Author: Stephen Howes, ANU
Papua New Guinean Prime Minister James Marape achieved a landslide victory in Papua New Guinea’s (PNG) 2022 general election. Marape and his PANGU party posted the second most successful electoral performance in the country’s 11 general elections held since independence in 1975.
Marape has been Prime Minister since 2019. He is not new to the job, but what challenges will he face and where should his policy priorities lie this term? PNG’s economy has been in a slump since the country’s commodity boom ended in 2014. Non-resource GDP per capita — GDP minus the output of the resources sector — and employment have both been on a downward trajectory since. The COVID-19 pandemic has made things worse.
It is not all gloomy. There is a massive road investment program underway and a large new resource project may finally be approved, with several already at advanced stages of negotiation or preparation. High commodity prices will also help boost government revenue.
But there are also plenty of problems ahead.
PNG has run a series of large budget deficits that have left the country with limited fiscal space. Marape plans to reduce the deficit, but to do this he needs to restrain expenditure.
This will not be easy. Marape’s inaugural speech was full of promises around health, education and infrastructure that will be very expensive to implement. But the Prime Minister did, in that same speech, recommit to reducing the deficit and promised a balanced budget by 2027. If he can get at least part of the way there, his government will be doing well.
The other big issue is the exchange rate. In 2014, the central bank retook control of the exchange rate, ending 20 years of a floating kina and returning it to a pegged arrangement. The goal was to minimise depreciation but the move came at the cost of ending PNG’s long-established regime of currency convertibility and replacing it by foreign exchange rationing.
This practice has damaged economic growth, compressed imports (now at a record low relative to GDP) and trashed PNG’s reputation with foreign investors. Restoring the convertibility of the kina, even at the cost of some depreciation, is Marape’s second challenge. Unfortunately, the exchange rate and foreign exchange rationing did not rate a mention in his inaugural speech. Yet without action on this front, Marape’s goal of diversifying the economy will not succeed.
These two challenges are intertwined. The Bank of Papua New Guinea’s (BPNG) practice of foreign exchange rationing is essentially a commitment to prevent a balance of payments crisis. This is an invitation for the government to borrow as much as it can — confident that it will not deplete the country’s foreign exchange reserves as a result.
Even if Marape wants to implement serious economic reform, several things may get in his way.
Neither fiscal nor expenditure reform will be popular. Efforts to restrain expenditure will clash with the new government’s commitments. The projection of a balanced budget by 2027 rests on the assumption that expenditure is only increased in line with inflation out to that year.
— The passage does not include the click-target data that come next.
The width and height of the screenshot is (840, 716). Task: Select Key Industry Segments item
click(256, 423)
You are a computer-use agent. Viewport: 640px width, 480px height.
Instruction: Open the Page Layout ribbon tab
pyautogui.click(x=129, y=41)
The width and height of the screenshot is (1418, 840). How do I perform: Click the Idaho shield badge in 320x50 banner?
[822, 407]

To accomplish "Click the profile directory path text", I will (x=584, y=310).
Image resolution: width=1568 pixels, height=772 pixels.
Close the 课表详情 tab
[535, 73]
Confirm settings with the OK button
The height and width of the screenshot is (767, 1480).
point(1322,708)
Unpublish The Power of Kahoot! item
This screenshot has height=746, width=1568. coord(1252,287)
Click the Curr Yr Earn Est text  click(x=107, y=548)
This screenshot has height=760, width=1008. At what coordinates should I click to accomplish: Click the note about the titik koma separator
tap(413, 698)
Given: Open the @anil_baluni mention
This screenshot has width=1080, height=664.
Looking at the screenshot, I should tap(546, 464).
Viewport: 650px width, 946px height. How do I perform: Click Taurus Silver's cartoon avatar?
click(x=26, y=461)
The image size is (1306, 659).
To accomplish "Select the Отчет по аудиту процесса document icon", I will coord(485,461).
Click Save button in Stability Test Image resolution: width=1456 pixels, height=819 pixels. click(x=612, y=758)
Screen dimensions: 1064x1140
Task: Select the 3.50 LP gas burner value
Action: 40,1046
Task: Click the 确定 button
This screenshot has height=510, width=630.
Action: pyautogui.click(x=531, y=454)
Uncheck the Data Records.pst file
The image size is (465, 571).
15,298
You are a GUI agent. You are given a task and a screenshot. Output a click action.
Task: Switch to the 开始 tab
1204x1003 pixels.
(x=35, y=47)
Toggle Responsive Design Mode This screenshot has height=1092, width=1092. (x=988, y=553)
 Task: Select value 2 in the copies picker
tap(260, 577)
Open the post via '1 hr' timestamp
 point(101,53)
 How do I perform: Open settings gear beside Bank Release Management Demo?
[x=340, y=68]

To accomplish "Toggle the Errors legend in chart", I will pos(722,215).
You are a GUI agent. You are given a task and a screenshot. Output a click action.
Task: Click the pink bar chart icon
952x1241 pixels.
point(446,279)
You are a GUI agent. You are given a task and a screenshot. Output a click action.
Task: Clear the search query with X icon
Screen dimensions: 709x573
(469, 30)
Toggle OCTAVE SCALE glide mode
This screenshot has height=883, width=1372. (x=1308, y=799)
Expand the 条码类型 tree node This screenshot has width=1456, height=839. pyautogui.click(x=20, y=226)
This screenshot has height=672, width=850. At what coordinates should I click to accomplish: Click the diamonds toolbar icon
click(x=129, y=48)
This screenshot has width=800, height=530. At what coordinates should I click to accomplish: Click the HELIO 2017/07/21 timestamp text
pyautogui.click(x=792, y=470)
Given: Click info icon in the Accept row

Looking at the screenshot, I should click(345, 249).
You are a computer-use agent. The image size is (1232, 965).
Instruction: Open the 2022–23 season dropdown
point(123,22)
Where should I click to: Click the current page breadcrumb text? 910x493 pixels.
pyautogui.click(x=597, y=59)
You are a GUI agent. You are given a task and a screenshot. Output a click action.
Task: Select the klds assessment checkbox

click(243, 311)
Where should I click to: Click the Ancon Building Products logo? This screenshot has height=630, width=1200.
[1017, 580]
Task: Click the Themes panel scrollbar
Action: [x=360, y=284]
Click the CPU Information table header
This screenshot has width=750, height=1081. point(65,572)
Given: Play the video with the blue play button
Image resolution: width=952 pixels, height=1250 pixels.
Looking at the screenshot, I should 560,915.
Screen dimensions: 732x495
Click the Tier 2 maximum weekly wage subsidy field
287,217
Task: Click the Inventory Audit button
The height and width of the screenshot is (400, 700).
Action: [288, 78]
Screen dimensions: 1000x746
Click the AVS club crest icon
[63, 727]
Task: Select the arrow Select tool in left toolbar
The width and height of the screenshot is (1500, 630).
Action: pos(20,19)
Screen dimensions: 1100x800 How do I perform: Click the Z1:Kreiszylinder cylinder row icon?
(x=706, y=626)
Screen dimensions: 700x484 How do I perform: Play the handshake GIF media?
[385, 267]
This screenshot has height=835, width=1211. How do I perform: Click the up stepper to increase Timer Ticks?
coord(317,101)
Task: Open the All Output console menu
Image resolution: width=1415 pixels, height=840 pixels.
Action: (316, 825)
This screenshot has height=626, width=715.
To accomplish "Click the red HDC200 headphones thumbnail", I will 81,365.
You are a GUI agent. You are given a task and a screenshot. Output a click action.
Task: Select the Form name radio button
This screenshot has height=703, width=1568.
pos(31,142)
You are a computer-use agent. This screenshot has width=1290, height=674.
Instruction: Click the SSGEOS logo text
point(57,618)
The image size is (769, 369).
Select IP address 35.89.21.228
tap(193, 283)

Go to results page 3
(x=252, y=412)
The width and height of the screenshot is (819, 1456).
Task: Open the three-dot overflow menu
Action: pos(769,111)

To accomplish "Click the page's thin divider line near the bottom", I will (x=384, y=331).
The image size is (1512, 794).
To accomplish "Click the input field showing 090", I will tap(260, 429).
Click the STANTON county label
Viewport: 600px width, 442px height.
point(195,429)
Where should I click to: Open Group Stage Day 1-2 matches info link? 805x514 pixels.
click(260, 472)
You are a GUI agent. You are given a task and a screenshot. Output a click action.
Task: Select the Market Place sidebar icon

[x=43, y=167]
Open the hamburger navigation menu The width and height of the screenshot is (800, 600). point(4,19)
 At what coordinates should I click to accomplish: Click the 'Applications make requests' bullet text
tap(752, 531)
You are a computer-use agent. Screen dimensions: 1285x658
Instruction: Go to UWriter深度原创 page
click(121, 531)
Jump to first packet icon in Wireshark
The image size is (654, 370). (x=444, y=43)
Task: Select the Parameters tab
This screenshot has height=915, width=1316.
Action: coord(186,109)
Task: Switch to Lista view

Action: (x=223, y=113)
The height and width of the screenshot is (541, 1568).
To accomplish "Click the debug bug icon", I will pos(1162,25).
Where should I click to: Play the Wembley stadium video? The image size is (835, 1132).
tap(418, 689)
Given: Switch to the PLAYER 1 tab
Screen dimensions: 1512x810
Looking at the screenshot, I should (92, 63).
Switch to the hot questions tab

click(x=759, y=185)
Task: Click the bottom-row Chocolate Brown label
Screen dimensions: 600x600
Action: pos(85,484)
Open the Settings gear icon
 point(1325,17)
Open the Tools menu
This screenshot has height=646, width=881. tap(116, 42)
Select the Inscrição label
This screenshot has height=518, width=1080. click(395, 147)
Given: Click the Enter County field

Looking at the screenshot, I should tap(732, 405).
Exchange rate depreciation will also be unpopular, especially at a time when imported inflation is already relatively high. Although businesses list foreign exchange shortages as one of their top complaints, they do not get a sympathetic hearing from government.
The Marape government amended the Central Banking Act in 2021 so that it had to take into account the implications of its actions for growth as well as inflation. This should change the way BPNG goes about managing the foreign exchange regime — with the latest statement from the Bank at least acknowledging the problem of the country’s ‘foreign exchange imbalance’.
Despite his impressive popularity, Marape is unlikely to have an unchallenged hold on power for long. After 18 months in office, votes of no confidence will be allowed and surely attempted.
Marape is the fourth incumbent prime minister to be returned in four consecutive elections since 2007. This incumbency bias is due to a quirky combination of PNG electoral policies and legislation. It might seem like a good thing for political stability, but the incumbency bias at elections intensifies anti-incumbency sentiment between elections. There is no guarantee that efforts to remove Marape will succeed, but there certainly will be attempts, and these will consume a lot of his time and attention.
Meanwhile, the issue of Bougainville’s independence rumbles on in the background. The 2019 referendum saw 98 per cent of Bougainvillians vote for independence. Marape is more sympathetic to their cause than the previous prime minister, Peter O’Neill, but still does not support full independence. The issue is meant to be resolved by 2027 — the year of the next general election. A compromise looks unlikely, and this may lead to tensions or even violence.
Marape and his PANGU party have done extremely well in the recent election. Converting their electoral popularity into economic reform will be an even bigger and more challenging task.
Stephen Howes is Director of the Development Policy Centre and Professor of Economics at the Crawford School of Public Policy, the Australian National University.